Mercari devrait réaliser la plus grosse introduction en Bourse de l'année au Japon

L’application japonaise spécialisée dans les articles d'occasion Mercari s'apprête à lever 1 milliard d’euros à l'occasion de son introduction en Bourse, la plus importante du pays cette année. L’entreprise cherche à répliquer le succès qu’elle connaît sur son marché domestique à l’international et notamment aux États-Unis, où elle est pour l’instant déficitaire.

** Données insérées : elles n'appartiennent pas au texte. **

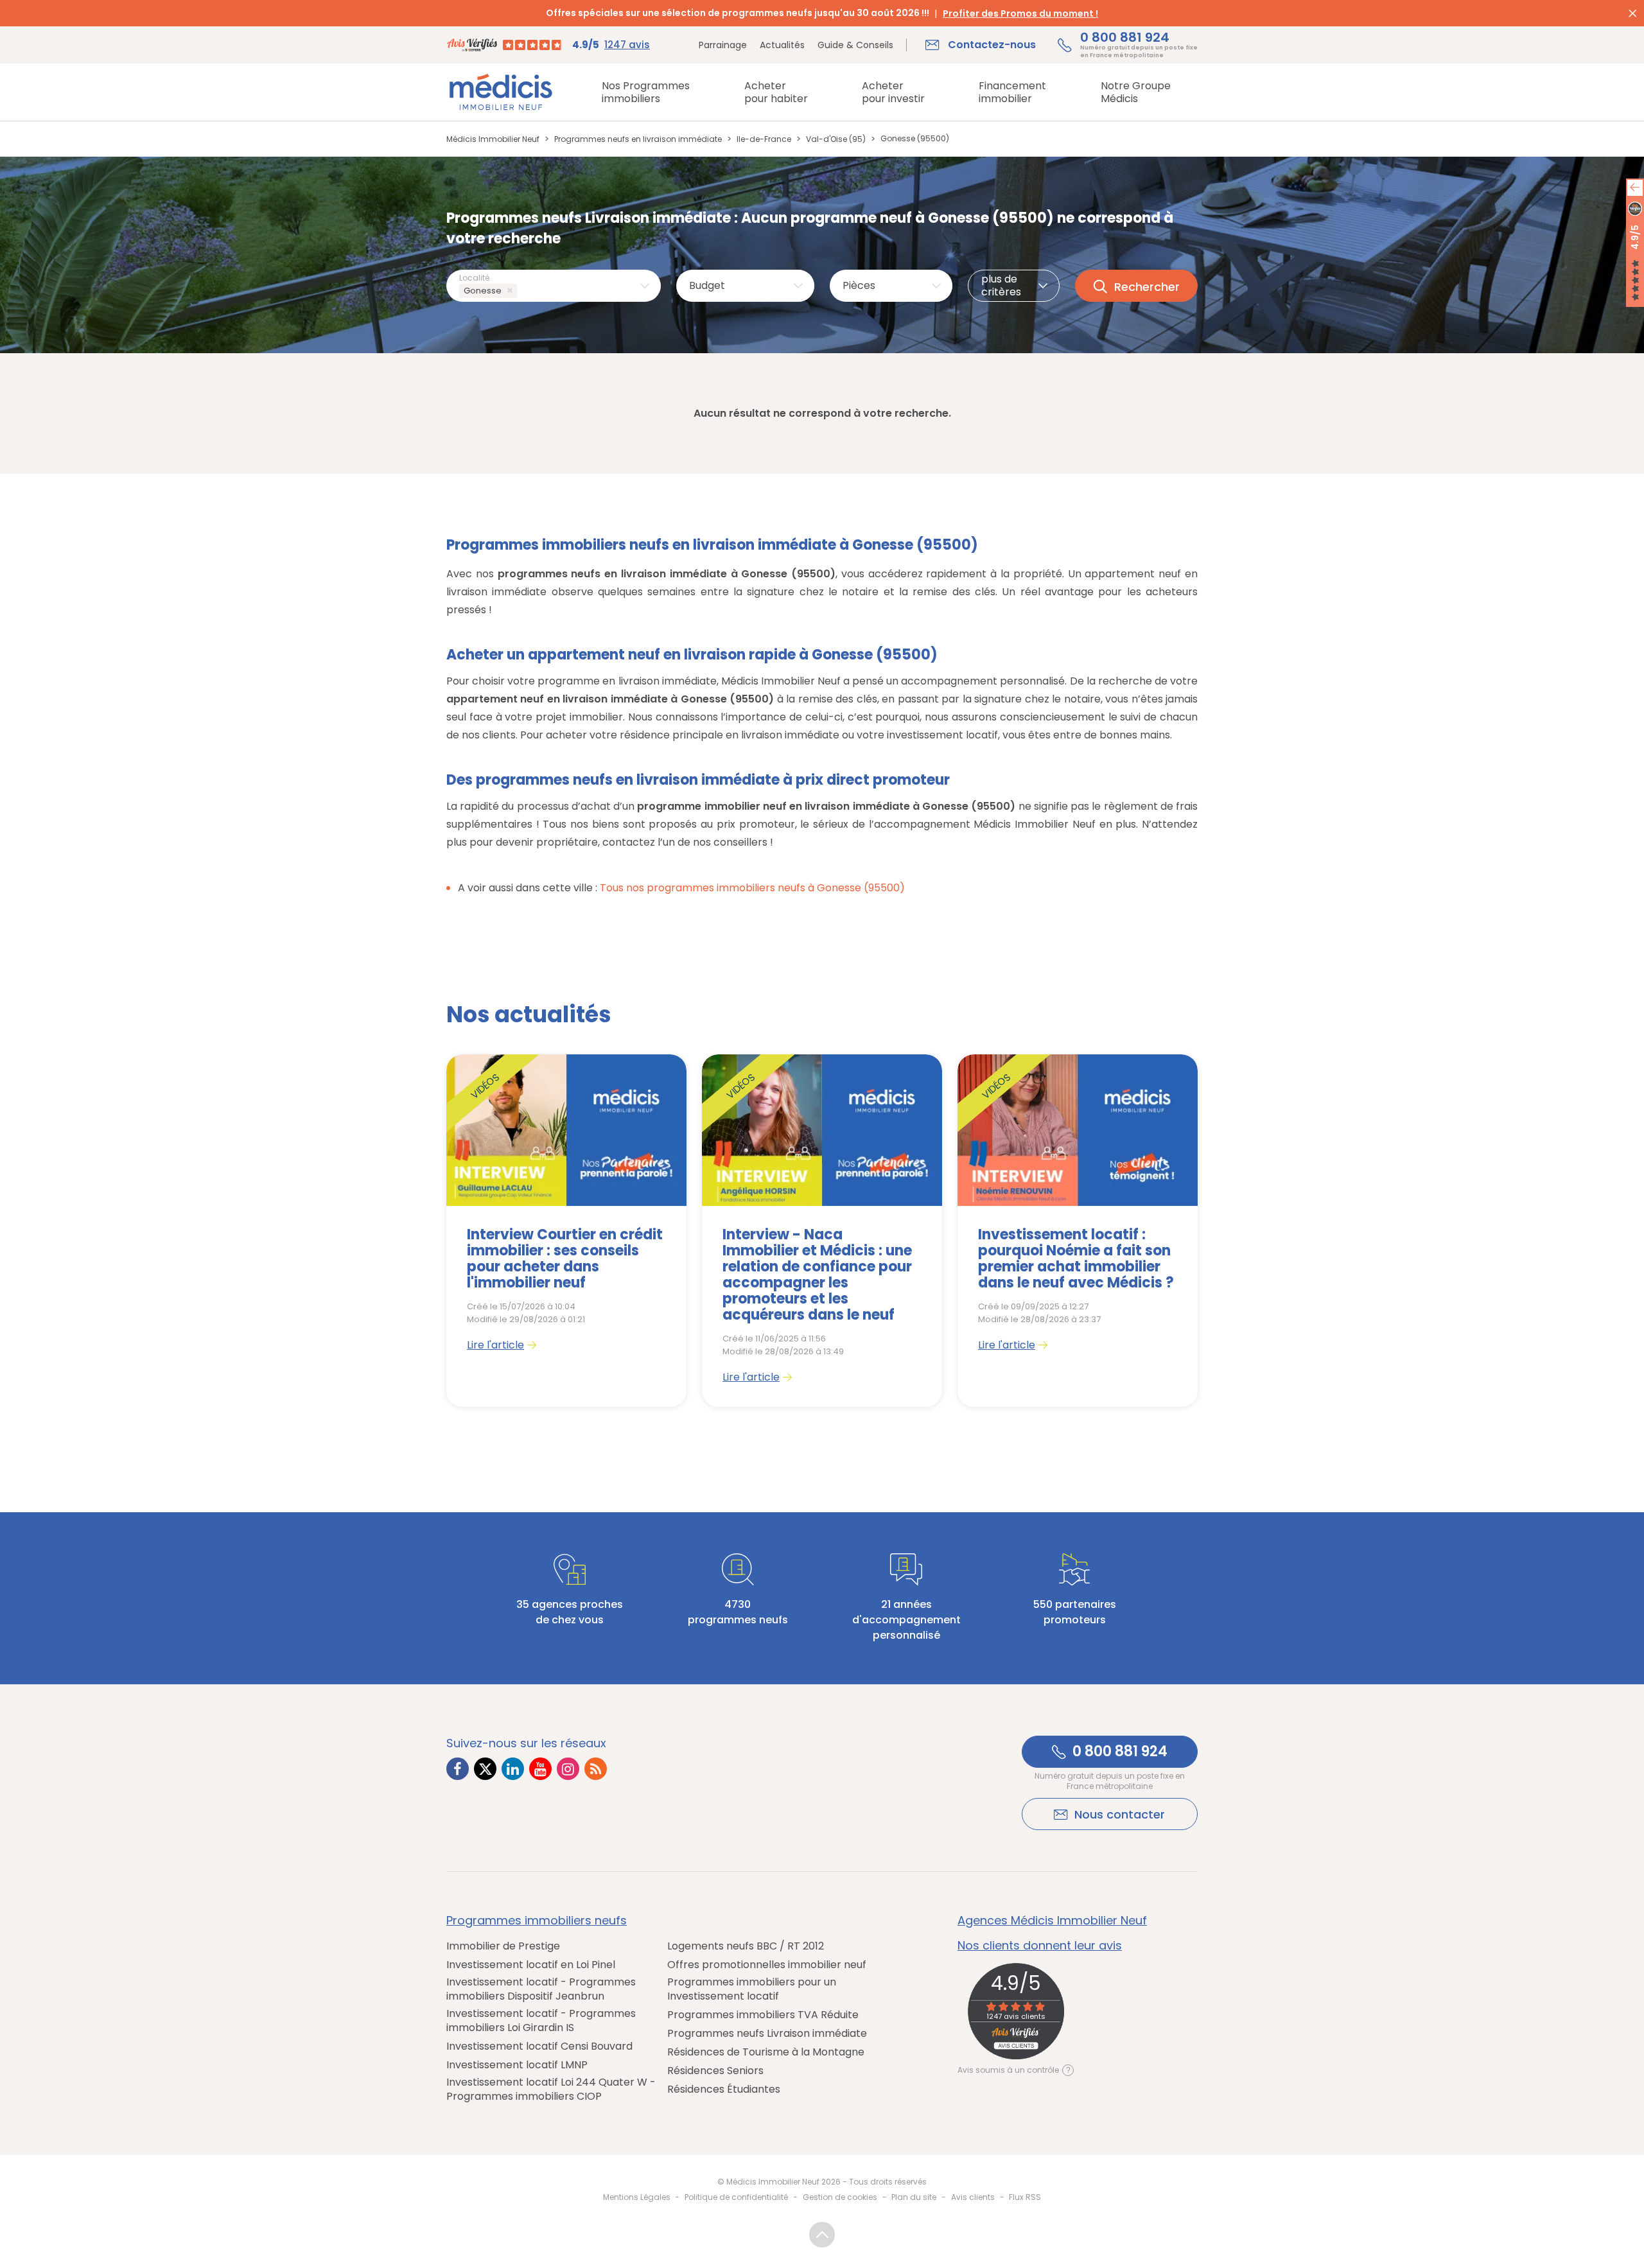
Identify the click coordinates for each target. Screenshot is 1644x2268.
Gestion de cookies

L'interface de l'application de vente d'articles de seconde main. - Mercari

Dans un dépôt réglementaire publié lundi, Mercari a indiqué une introduction en Bourse évaluée à 3 000 yens (23,07 euros) par action, valeur haute d’une fourchette comprise entre 2 700 et 3 000 yens, ce qui porte la valeur de la start-up japonaise à 3,14 milliards d’euros. L’entrée en Bourse mêlera émission de nouvelles parts et revente de parts d'une partie des actionnaires existants.

La firme propriétaire de l'application permettant aux utilisateurs de vendre et d’acheter en ligne des articles de seconde main fera son entrée à la Bourse de Tokyo le 19 juin. Selon plusieurs sources, les investisseurs nationaux spécialisés dans le retail et les fonds étrangers se sont réjouis de l’introduction en Bourse de cette start-up, pourtant déficitaire aujourd’hui.

« La demande est particulièrement forte, avec de nombreux nouveaux comptes ouverts et de l’argent frais injecté », a affirmé Hitoshi Toyoshima, le directeur général de la compagnie de courtage en ligne Monex, qui fait partie des souscripteurs de Mercari.

L’entrée en Bourse de Mercari signera l’introduction la plus lucrative au Japon cette année. Elle sera par ailleurs la troisième introduction la plus importante pour une société de la tech au cours de ces cinq dernières années, derrière les 2,71 milliards d’euros de Japan Display en 2014 et les 1,1 milliard d’euros de Line Cor en 2016, selon les données de Thomson Reuters.

Fondée en 2013, Mercari a été la première licorne japonaise dans un pays qui peut s’enorgueillir de nombreux géants mondiaux, mais qui manque d’une culture start-up. Selon le spécialiste de l’analyse de données CB Insights, Mercari et la société Preferred Networks sont les deux seules licornes japonaises.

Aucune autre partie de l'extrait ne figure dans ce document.